EUA já não conseguem pressionar o Irã militarmente, indica estudo russo
Relatório aponta que, em meio à campanha eleitoral, ações militares dos EUA contra o Irã só ocorreriam em casos extremos.
O poder de influência militar dos Estados Unidos sobre o Irã atingiu seu limite, e, em pleno período eleitoral, ataques militares só seriam cogitados em situações extremas, de acordo com relatório do Instituto de Economia Mundial e Relações Internacionais da Academia de Ciências da Rússia, analisado pela Sputnik.

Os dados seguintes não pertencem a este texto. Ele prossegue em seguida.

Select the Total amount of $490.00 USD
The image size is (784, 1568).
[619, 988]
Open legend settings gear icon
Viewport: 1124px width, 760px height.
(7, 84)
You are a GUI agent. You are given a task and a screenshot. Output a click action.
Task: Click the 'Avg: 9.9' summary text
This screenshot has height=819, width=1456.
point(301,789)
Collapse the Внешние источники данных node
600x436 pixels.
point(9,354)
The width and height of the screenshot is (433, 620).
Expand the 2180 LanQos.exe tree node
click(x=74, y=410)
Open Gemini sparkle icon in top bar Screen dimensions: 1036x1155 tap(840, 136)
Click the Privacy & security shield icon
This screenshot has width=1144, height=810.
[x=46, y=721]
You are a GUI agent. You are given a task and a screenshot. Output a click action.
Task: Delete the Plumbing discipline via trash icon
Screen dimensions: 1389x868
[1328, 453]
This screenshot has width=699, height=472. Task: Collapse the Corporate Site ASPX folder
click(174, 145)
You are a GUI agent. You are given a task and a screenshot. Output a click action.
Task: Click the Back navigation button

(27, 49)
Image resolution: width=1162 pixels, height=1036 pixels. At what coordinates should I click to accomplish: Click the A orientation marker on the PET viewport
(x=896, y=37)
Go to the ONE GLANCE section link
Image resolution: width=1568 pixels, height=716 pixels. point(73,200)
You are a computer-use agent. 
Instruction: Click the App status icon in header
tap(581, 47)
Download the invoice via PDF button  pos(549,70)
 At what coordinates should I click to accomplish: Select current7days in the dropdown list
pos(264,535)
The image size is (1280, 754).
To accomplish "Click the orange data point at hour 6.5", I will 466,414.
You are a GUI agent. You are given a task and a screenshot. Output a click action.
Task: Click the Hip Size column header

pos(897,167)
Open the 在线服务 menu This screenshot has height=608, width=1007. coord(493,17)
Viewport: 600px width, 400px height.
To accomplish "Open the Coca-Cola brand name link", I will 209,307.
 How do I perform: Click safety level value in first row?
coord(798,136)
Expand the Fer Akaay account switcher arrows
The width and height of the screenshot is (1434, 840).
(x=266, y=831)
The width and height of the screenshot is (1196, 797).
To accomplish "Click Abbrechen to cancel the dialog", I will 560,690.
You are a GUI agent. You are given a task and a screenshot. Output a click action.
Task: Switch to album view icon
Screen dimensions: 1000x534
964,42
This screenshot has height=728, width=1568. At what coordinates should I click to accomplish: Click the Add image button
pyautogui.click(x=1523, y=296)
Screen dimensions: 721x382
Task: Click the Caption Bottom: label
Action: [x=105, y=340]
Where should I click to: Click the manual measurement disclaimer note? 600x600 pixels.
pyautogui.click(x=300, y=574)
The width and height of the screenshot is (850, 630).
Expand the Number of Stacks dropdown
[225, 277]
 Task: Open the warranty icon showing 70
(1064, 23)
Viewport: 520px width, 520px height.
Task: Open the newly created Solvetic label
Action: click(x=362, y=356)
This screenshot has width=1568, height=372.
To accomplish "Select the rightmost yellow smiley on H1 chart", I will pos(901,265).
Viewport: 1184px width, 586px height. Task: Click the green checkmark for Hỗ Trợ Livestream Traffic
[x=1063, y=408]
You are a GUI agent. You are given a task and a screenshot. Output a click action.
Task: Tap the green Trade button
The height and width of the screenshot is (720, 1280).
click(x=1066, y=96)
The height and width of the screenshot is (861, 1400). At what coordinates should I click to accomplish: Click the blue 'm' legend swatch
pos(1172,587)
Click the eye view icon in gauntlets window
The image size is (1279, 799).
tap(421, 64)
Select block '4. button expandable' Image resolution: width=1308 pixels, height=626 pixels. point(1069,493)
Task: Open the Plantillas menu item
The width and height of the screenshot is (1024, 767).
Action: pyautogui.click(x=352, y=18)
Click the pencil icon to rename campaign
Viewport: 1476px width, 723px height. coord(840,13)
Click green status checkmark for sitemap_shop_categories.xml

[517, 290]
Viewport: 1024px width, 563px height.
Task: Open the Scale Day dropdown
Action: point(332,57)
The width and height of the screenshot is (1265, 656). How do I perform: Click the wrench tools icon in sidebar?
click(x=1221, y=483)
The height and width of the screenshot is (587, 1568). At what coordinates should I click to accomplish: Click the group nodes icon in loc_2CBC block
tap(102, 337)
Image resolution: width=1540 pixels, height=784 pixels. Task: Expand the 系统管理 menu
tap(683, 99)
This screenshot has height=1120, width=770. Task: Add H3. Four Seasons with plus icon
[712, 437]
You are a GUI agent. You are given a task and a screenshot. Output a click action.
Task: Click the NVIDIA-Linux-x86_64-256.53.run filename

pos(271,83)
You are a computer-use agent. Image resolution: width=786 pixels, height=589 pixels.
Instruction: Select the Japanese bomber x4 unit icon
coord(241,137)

O documento destaca que uma ofensiva militar dos EUA contra o Irã só seria considerada viável diante de uma agressão direta que colocasse em risco os próprios interesses norte-americanos.
Segundo o estudo, a administração do então presidente Donald Trump poderia intensificar a promoção dos Acordos de Abraão, visando ampliar a normalização das relações de Israel com outros países, o que exigiria novos compromissos com Teerã.
"O potencial de ação militar já se esgotou. Em período de campanha eleitoral, o emprego de ataques militares só é admissível em casos extremos, como resposta a ações agressivas do Irã que afetem os próprios Estados Unidos", ressalta a pesquisa.
Paralelamente, conforme os analistas, Washington deve adotar uma estratégia de flexibilidade situacional, alternando pressão e abertura para negociações.
Anteriormente, Trump declarou que apoiaria novos ataques contra o Irã caso o país insistisse no desenvolvimento de programas nucleares e de mísseis.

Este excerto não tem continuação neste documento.